Classical Reissue Reviews
George Szell = BLACHER: Music for Cleveland; MOZART: Piano Concerto No. 27 in B-flat Major; BRAHMS: Symphony No. 2 in D Major; STRAVINSKY: Fireworks, Fantasy for Orchestra – Robert Casadesus, p./ Cologne Radio Sym. Orch. – Guild
Published on October 2, 2013
George Szell = BLACHER: Music for Cleveland; MOZART: Piano Concerto No. 27 in B-flat Major, K. 595; BRAHMS: Symphony No. 2 in D Major, Op. 73; STRAVINSKY: Fireworks, Fantasy for Orchestra, Op. 4 – Robert Casadesus, piano/ Cologne Radio Symphony Orch./ George Szell – Guild GHCD 2404; 77:53 [Distr. by Albany] ****:
Master orchestral disciplinarian George Szell (1897-1970) sojourned to Cologne, Germany for this historic 1958 broadcast, bringing with him repertory both new and familiar. Among the novelties, Szell leads Boris Blacher’s commissioned work, 1957 Music for Cleveland, Op. 53, whose world premier occurred 21 November 1957. A rather nervous twittering piece, Blacher’s piece exploits triple wind, brass, and four trumpets in often angular, dissonant patterns, edgy and a mite neurotic. As a virtuoso etude for the Cleveland Orchestra, it testifies to a canny discipline while providing a jagged foil to the Mozart that follows. Framing the established repertory on the closing side, Szell proffers a rare look into early Stravinsky, his 1908 Fireworks, likely influenced by the Debussy piano piece, but owing its scintillating color to Stravinsky’s teacher, Rimsky-Korsakov.
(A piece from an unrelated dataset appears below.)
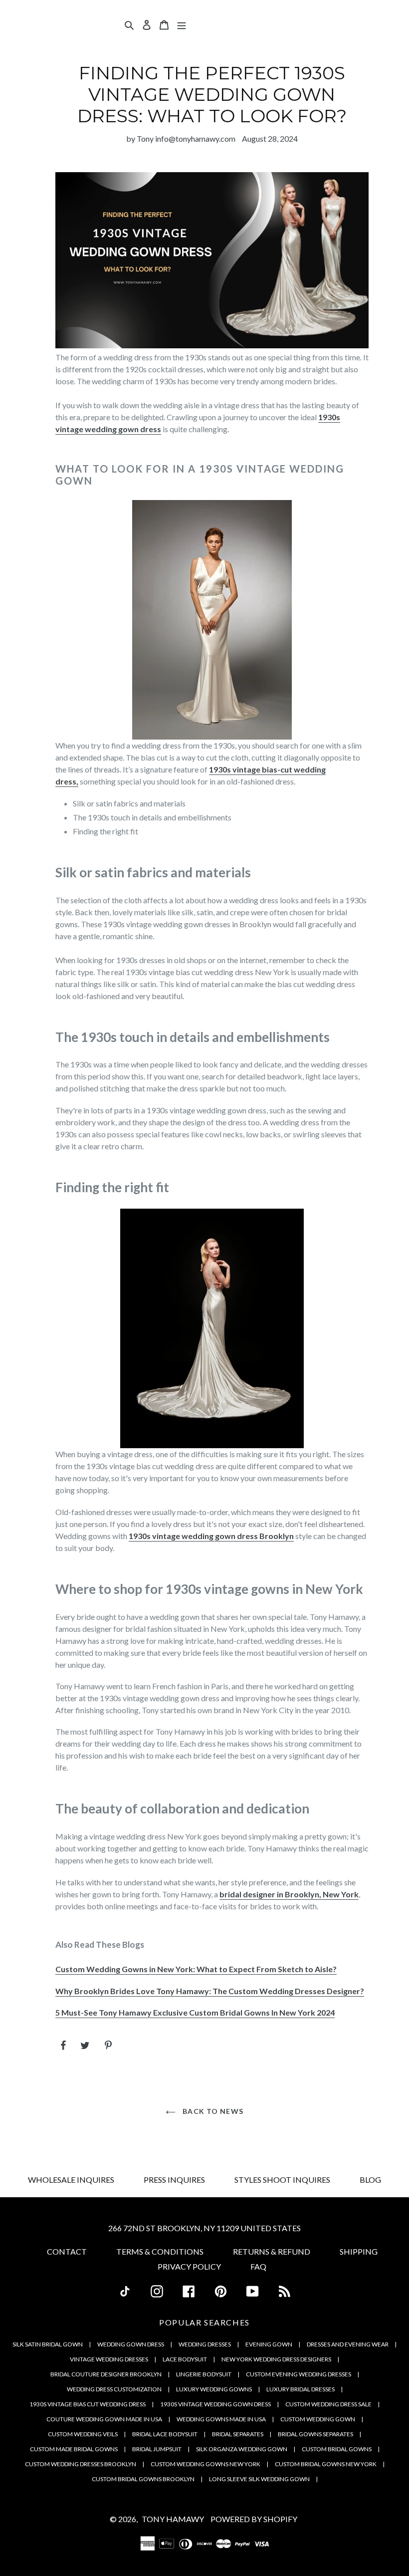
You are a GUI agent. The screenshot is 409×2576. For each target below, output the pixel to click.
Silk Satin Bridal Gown (47, 2344)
French keyboard great Robert Casadesus (1899-1972) made numerous appearances with George Szell, recording twelve of the Mozart concertos. Their mutual finesse in the last of the set, the B-flat Major, K. 595 exudes only exultation and refinement. When Casadesus begins his upward scales and rockets to the blending of the orchestra in the Allegro’s development section, we can feel that even the acerbic Herr Szell ached for transcendence. Perhaps of all three movements the E-flat Major Larghetto projects the most serenity of spirit, with Casadesus’ gentle figures set in classical relief against the occasional minor-key passions in the orchestra.
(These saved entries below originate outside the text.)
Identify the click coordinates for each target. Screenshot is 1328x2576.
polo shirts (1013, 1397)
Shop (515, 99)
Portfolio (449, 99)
The essentially bucolic 1877 D Major Symphony of Brahms under Szell combines a linear flow and direction with an exalted bloom within the winds and strings, especially the Cologne cellos. Szell gives the three trombones in the first movement development their full scope, enough to suggest a dark cloud – along with the rolling tympani – amidst the sunny skies. While the two interior movements permit Szell excursions into nostalgia and thoughts of outdoor serenades, respectively, the last movement caters to Szell’s sense of the flamboyantly urgent in music. The burst of power that adds the con spirito to the mix – including the wailing of the Cologne clarinet that rises to refined ecstasies – gains a potent momentum that barely relaxes until just before the final bars in which the Cologne afterburners now resemble the kind of power the Cleveland Orchestra produced at Szell’s beck and call.